1e Auschwitz herdenking in 1952
Pas in 1952 kwam er een plek in Amsterdam waar de in de oorlog vermoorde Nederlandse Joden konden worden herdacht. Centraal stond een urn met as uit Auschwitz, opgehaald in Polen. Met Max van den Berg.
Bron: De Oorlog, deel 9 (3 min. 36 sec.)
Media:
Waar moet de urn heen?
In 1952 moest een urn met gevuld met as van in Auschwitz van vermoorde joden een geschikte plaats in Nederland vinden. Dat bleek verre van eenvoudig te zijn.

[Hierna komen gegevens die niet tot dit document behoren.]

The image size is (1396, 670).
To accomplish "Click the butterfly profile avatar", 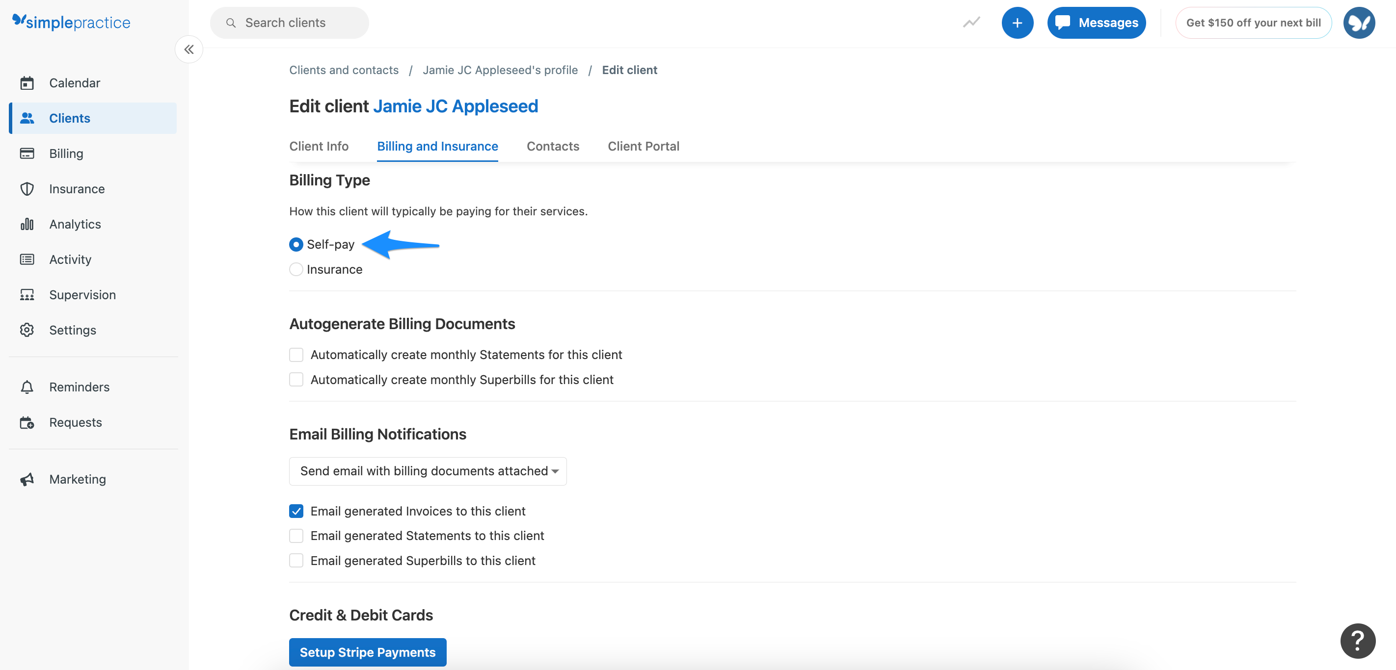I will pyautogui.click(x=1358, y=23).
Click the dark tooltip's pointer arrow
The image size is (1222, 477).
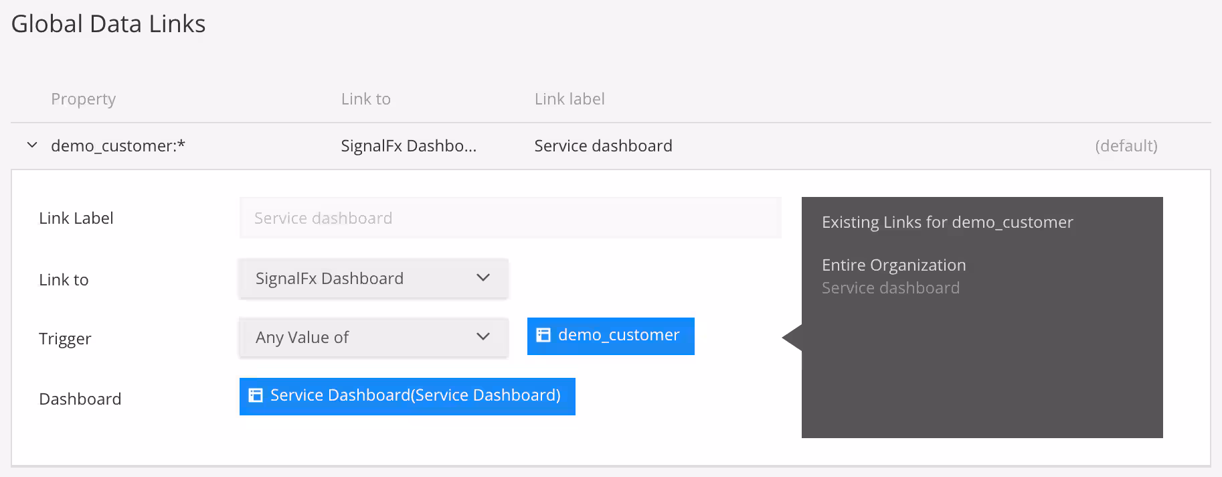tap(792, 338)

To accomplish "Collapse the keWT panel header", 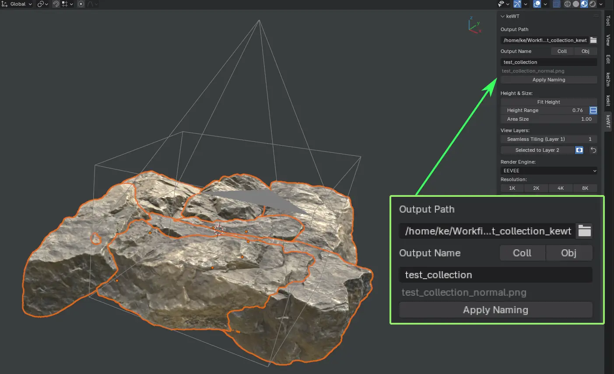I will 503,16.
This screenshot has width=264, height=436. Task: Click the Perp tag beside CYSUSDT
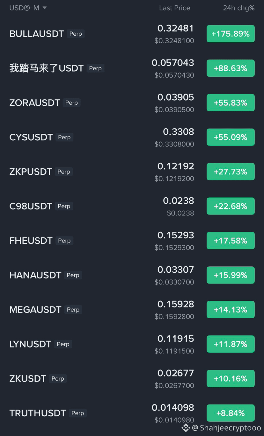pyautogui.click(x=64, y=137)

Moest die urn op een joodse begraafplaats worden bijgezet? Maar was het dan wel absoluut zeker dat er geen as van niet-joodse slachtoffers in de urn zat? Was het dan niet beter de urn op een algemene begraafplaats te begraven? Tegen alle oplossingen rezen wel van een of andere zijde bezwaren. Bovendien bleken er opeens volop bezwaren tegen de mensen die bij de plechtigheid in Auschwitz aanwezig waren geweest: ze zouden teveel onder communistische invloed staan. En dat was in 1952 zeer verdacht. Nederland was in de ban van de Koude Oorlog, de strijd tussen Oost en West.
Het plan van het herdenkingscomité om de urn bij te zetten bij het voorlopige monument voor de Februaristaking, op het Jonas Daniel Meyerplein in Amsterdam, haalde de eindstreep ook niet.
De urn was zolang gestald bij een van de delegatieleden thuis. Een breed samengestelde commissie moest een uitweg uit de impasse zien te vinden.
Dat leek te lukken: de urn zou tijdelijk worden bijgezet op de Nieuwe Oosterbegraafplaats, tot het monument voor de Februaristaking klaar zou zijn, dan zou het daar, in de sokkel van De Dokwerker, worden ingemetseld.